In [99]: X = np.array([1,5,2,4,5,25,10,20,5,25,10,20]).reshape(3,2,2)
In [100]: X
Out[100]:
array([[[ 1, 5],
[ 2, 4]],
[[ 5, 25],
[10, 20]],
[[ 5, 25],
[10, 20]]])
In [101]: prod=np.identity(2)
In [102]: for t in X:
...: prod=np.dot(prod,t)
...:
In [103]: prod
Out[103]:
array([[1525., 3875.],
[1550., 3850.]])
With the mutmul
operator:
In [104]: X[0]@X[1]@X[2]
Out[104]:
array([[1525, 3875],
[1550, 3850]])
In [105]:
A chained dot function:
In [106]: np.linalg.multi_dot(X)
Out[106]:
array([[1525, 3875],
[1550, 3850]])
Check its docs and its code to see how it tries to optimize the calculation.
How is numpy multi_dot slower than numpy.dot?
numpy large matrix multiplication optimize
Multiply together list of matrices in Numpy
If I expand X
several times:
In [147]: X.shape
Out[147]: (48, 2, 2)
The cost of one dot product:
In [148]: timeit X[0]@X[1]
5.08 µs ± 14.2 ns per loop (mean ± std. dev. of 7 runs, 100000 loops each)
And for 48 of them:
In [149]: 5*48
Out[149]: 240
Compare that to the cost of iteratively evaluating chained dot:
In [150]: %%timeit
...: Y = np.eye(X.shape[1]).astype(X.dtype)
...: for i in X:
...: Y = Y@i
...:
227 µs ± 5.19 µs per loop (mean ± std. dev. of 7 runs, 1000 loops each)
So the chaining does not cost any thing beyond just evaluating all the required dots.
I tried a recursive function that does nested dots, and don't get any improvements.

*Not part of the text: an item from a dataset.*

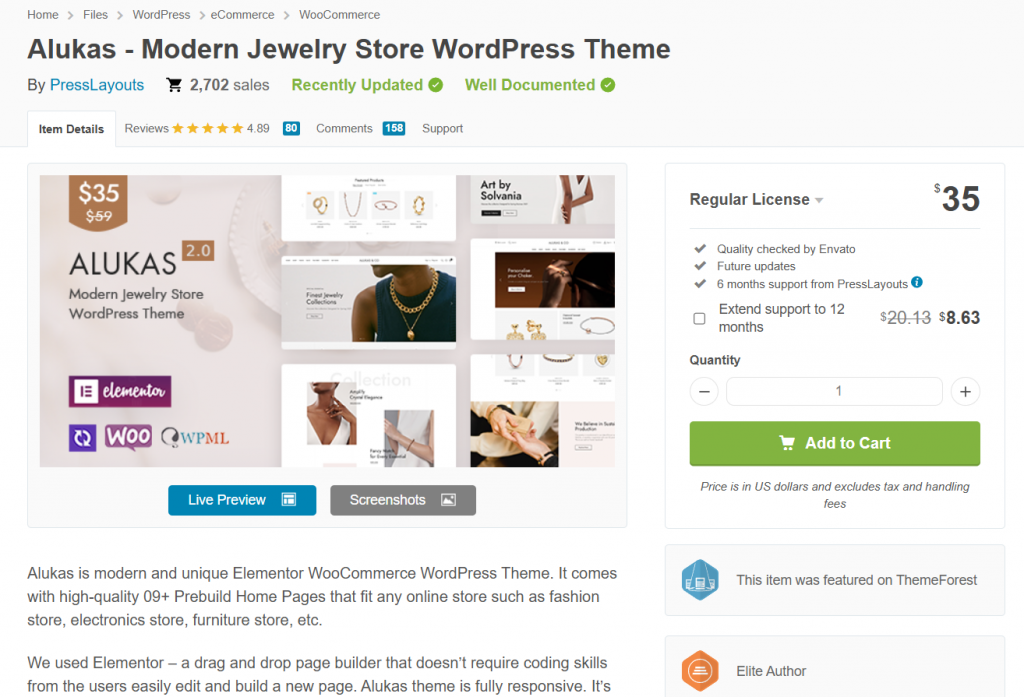This screenshot has width=1024, height=697.
Task: Enable Extend support to 12 months checkbox
Action: [699, 319]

Unless you can, mathematically, come up with an alternative to evaluating the dots sequentially I doubt if there's room for improvement. Using something like cython
to directly call the underlying BLAS
functions might be the only alternative. It won't improve on individual dots, but could reduce some of the calling overhead.